Music serves a variety of functions in daily life and plays an important role in mental well-being by impacting moods, emotions and other affective states. Also, music can be considered a "mirror of the self" and our music listening strategies and habits speak volumes about our mental states and individual traits. The focus of this research is to identify risk of depression via music listening habits and uncover patterns that might be indicative of individual traits. This will then allow us to understand how individual variations modulate responses to music, especially if music therapy has to be tailored for an individual.
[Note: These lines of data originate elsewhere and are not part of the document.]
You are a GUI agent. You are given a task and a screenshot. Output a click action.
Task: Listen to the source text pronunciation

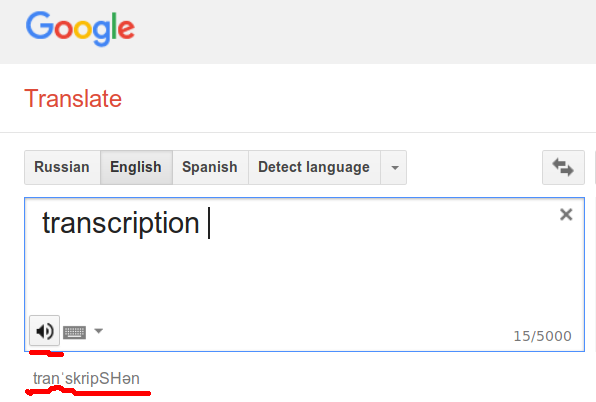point(44,331)
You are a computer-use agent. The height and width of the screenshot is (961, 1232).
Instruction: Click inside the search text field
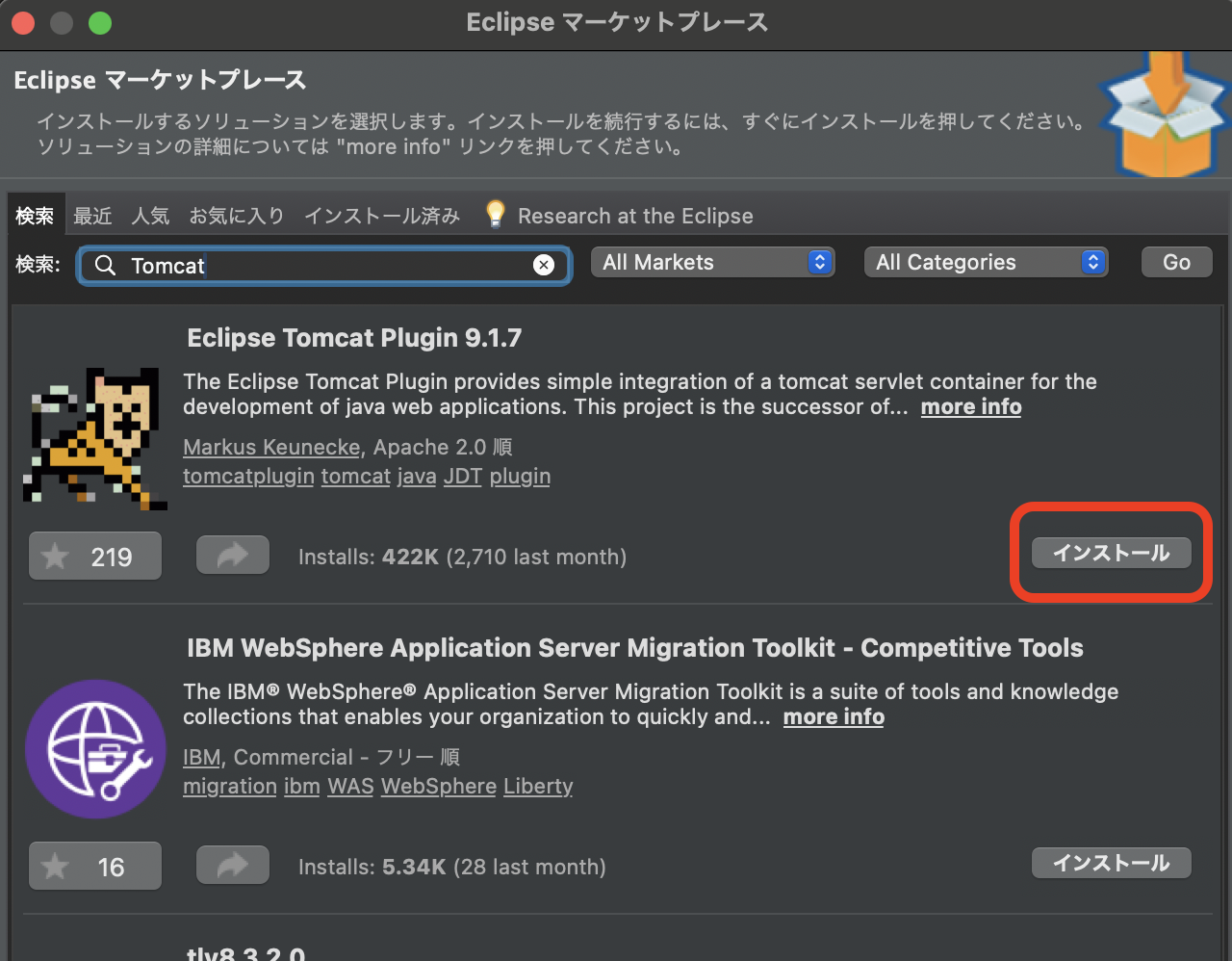pos(318,266)
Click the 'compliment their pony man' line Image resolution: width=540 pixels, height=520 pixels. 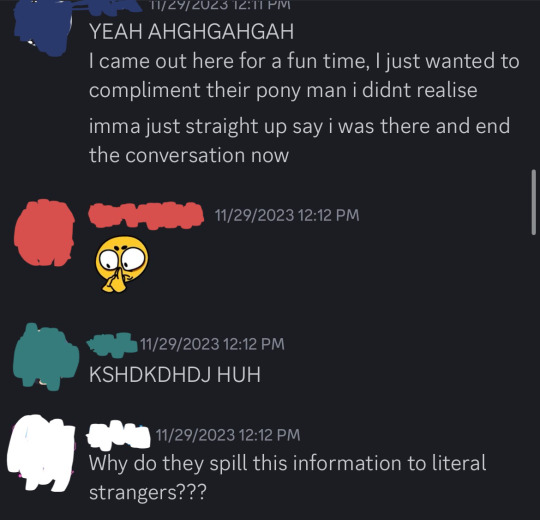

This research is a collaborative effort with Dr. Suvi Saarikallio from University of Jyväskylä, Department of Music as part of the 'My Music (OmaMusa in Finnish): Personalised music listening strategies to support emotional health in adolescents' 3-year research project (2018-2020), funded by the Academy of Finland https://www.jyu.fi/hytk/fi/laitokset/mutku/en/research/projects2/personalisedmusic
The primary goal is to unearth music processing in the brain via functional magnetic resonance imaging (fMRI) and how individual differences (personality, musical expertise, musical aptitude, empathy) modulate functional connectivity thereof. This is part of the Tunteet Project lead by Prof. Elvira Brattico (Aarhus University, Denmark) in collaboration with Prof. Petri Toiviainen (University of Jyvaskyla) which aims at investigating music processing and musicality in the naturalistic listening paradigm and involves several neuroimaging and neurophysiological measures in addition to behavioral and cognitive tests.
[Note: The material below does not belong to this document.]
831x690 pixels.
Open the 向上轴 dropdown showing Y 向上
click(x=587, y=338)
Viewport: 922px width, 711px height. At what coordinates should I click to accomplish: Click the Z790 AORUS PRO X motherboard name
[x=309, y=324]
Specifically we are looking at dynamic functional connectivity differences in musicians and non-musicians and evolution of emotional states. In addition, we are currently attempting at incorporating genetics and understanding how that might modulate musical processing.
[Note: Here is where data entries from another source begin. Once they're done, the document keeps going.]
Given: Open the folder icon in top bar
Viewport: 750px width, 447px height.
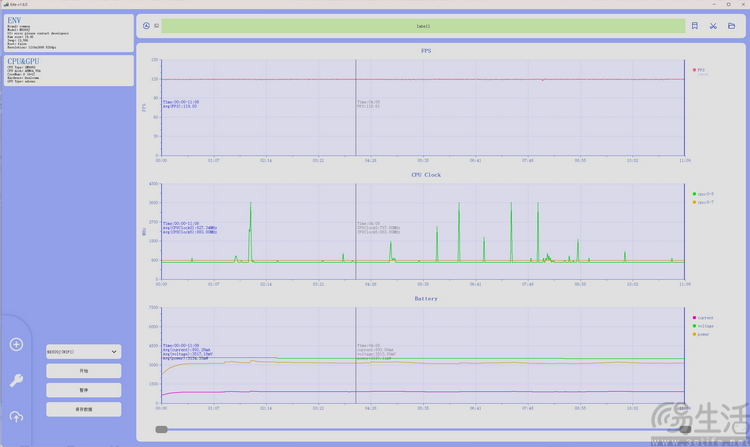Looking at the screenshot, I should pos(731,26).
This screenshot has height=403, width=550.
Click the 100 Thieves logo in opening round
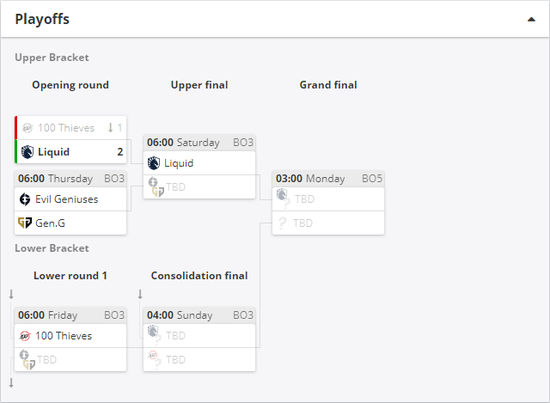coord(27,128)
This line of research is part of the Addimex CONN project in Collaboration with Dr. Eduardo A. Garza-Villarreal (National Autonomous University of Mexico) and Associate Prof. Madhura Ingalhalikar (Symbiosis Institute of Technology, Pune), which aims at investigating Connectome of substance addiction in Mexican population. The aim is to investigate differences in functional connectivity in cocaine users and predicting whole-brain functional connectivity from strucutral conenctivity in the same.
This project comes under the VAJRA (Visiting Advanced Joint Research) Faculty Scheme in Collaboration with Prof. Petri Toiviainen of University of Jyvaskyla. The proposed project aims at determining how the brain processes musical features of varying levels of abstraction and how this depends on musical exposure, implicit learning, and enculturation. To this end, it uses a highly interdisciplinary approach combining state-of-the-art methods of brain imaging, computational music analysis, and artificial intelligence. In particular, it employs Deep Neural Networks (DNN) to learn abstract features from musical recordings, which are subsequently compared with brain imaging data recorded with functional magnetic resonance imaging during music listening.